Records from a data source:
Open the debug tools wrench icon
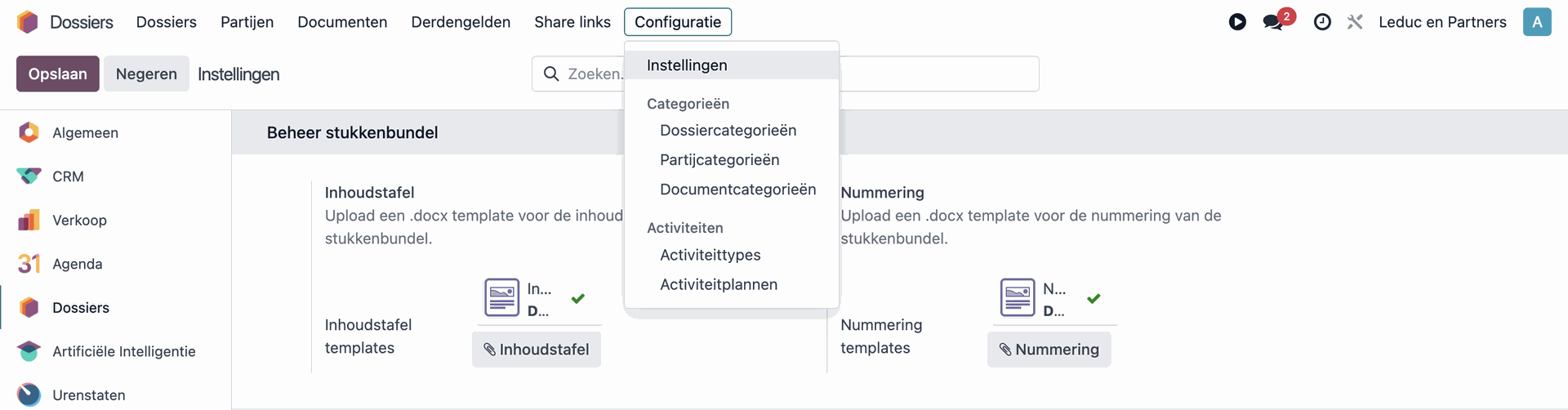 pyautogui.click(x=1355, y=22)
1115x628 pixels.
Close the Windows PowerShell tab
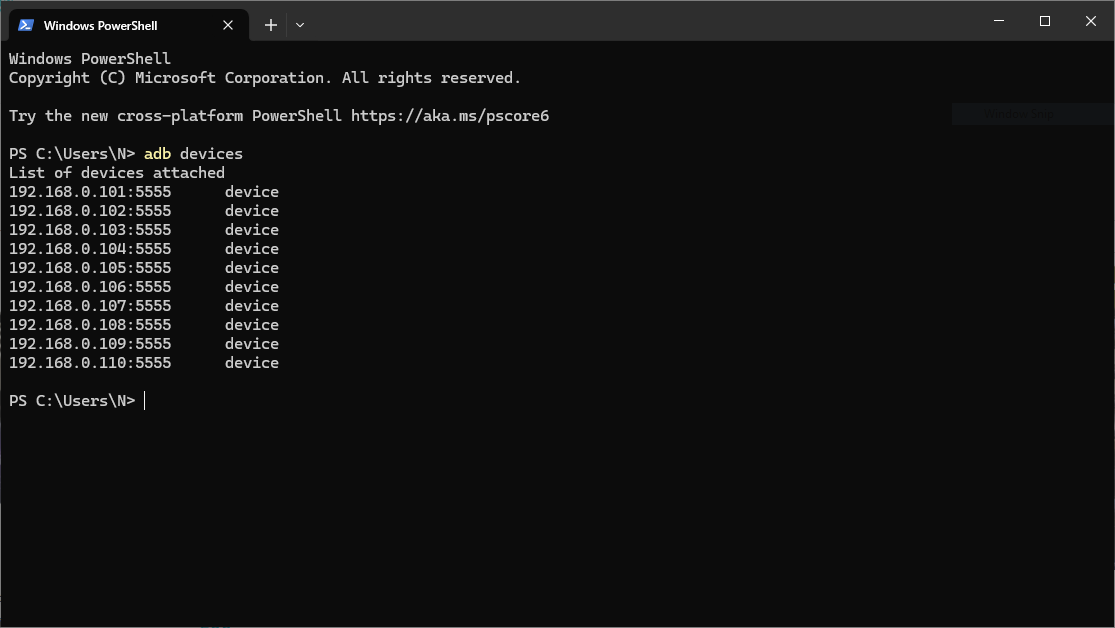[x=228, y=25]
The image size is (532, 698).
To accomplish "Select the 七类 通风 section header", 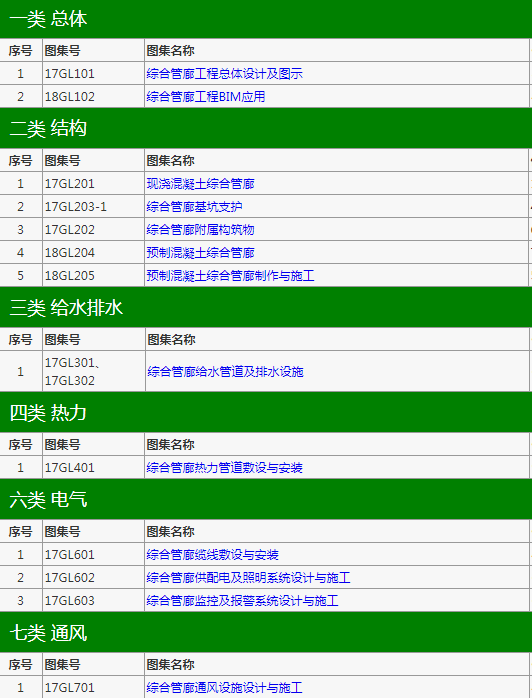I will coord(266,633).
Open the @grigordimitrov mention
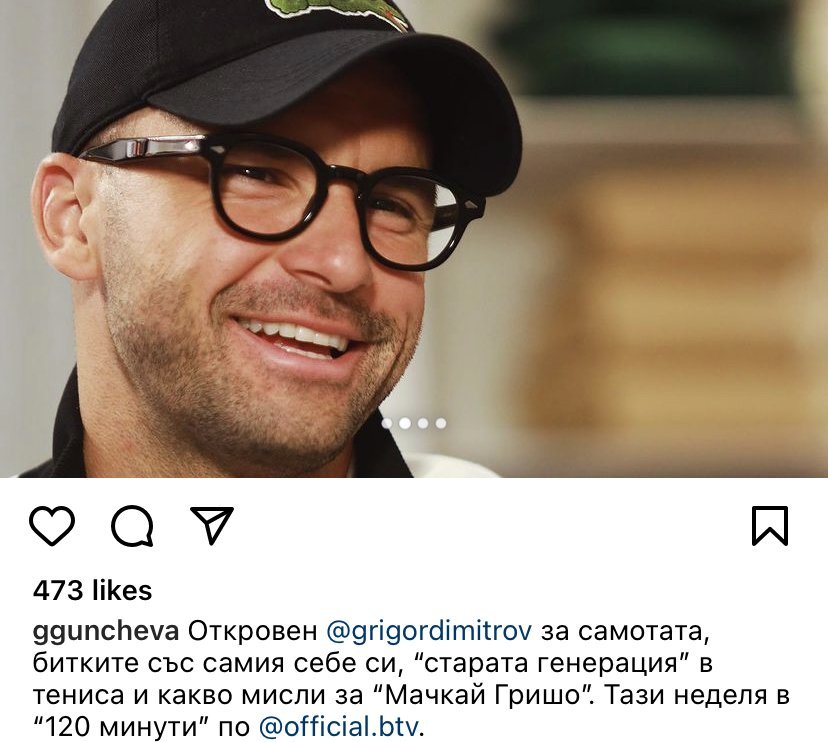The height and width of the screenshot is (742, 828). click(x=429, y=631)
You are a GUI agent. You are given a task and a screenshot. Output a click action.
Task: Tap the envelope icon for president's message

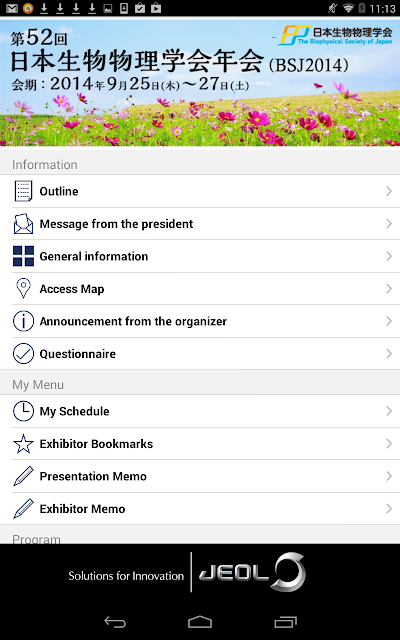tap(23, 224)
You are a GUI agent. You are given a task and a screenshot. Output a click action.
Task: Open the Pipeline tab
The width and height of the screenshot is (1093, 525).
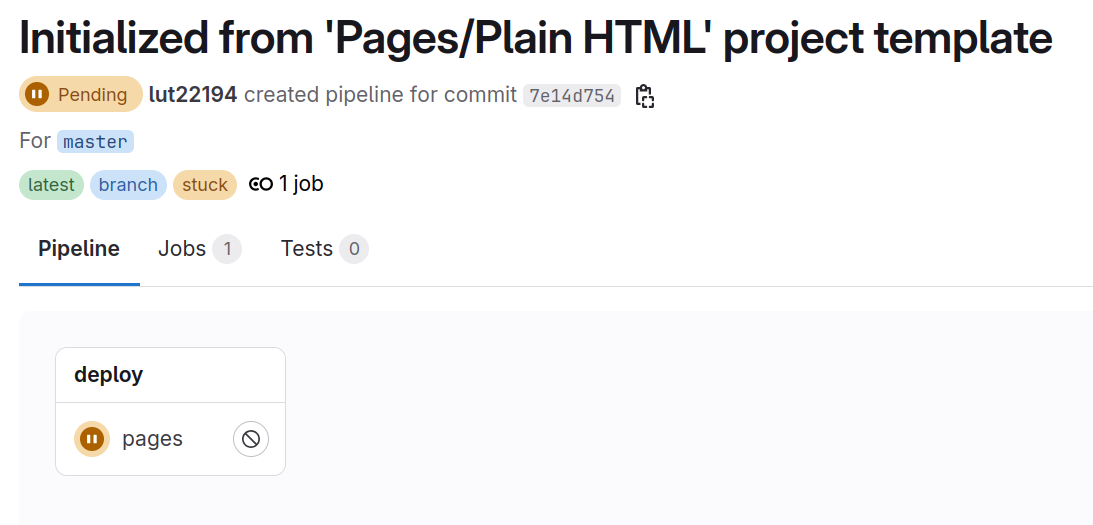pos(79,249)
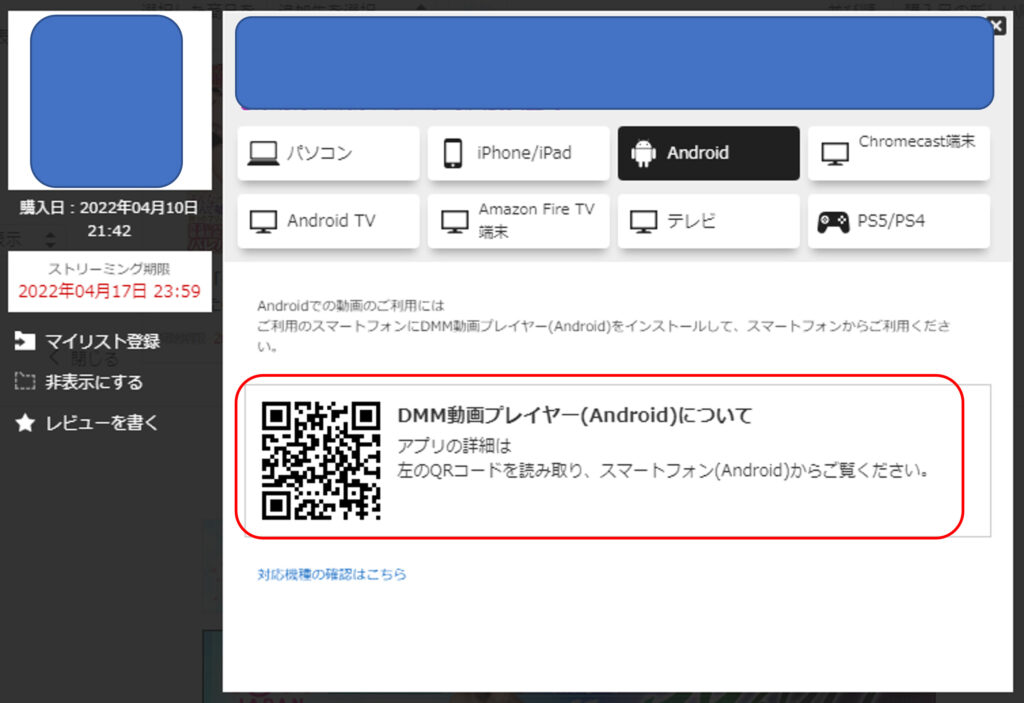
Task: Click the monitor icon beside テレビ
Action: click(643, 222)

**Your task**
Because the copy must hold no pictures, return only the lines that run from the line containing "Open the @grigordimitrov mention" to the end of the data above, each exactly as it stands.

**Answer box**
Open the @grigordimitrov mention
The height and width of the screenshot is (742, 828). click(x=429, y=631)
You are a GUI agent. You are given a task and a screenshot. Output a click action.
Task: Tap the envelope icon for president's message

tap(23, 224)
You are a GUI agent. You are given a task and a screenshot. Output a click action.
Task: Open the Pipeline tab
The width and height of the screenshot is (1093, 525).
pos(79,249)
Task: Click the monitor icon beside テレビ
Action: click(643, 222)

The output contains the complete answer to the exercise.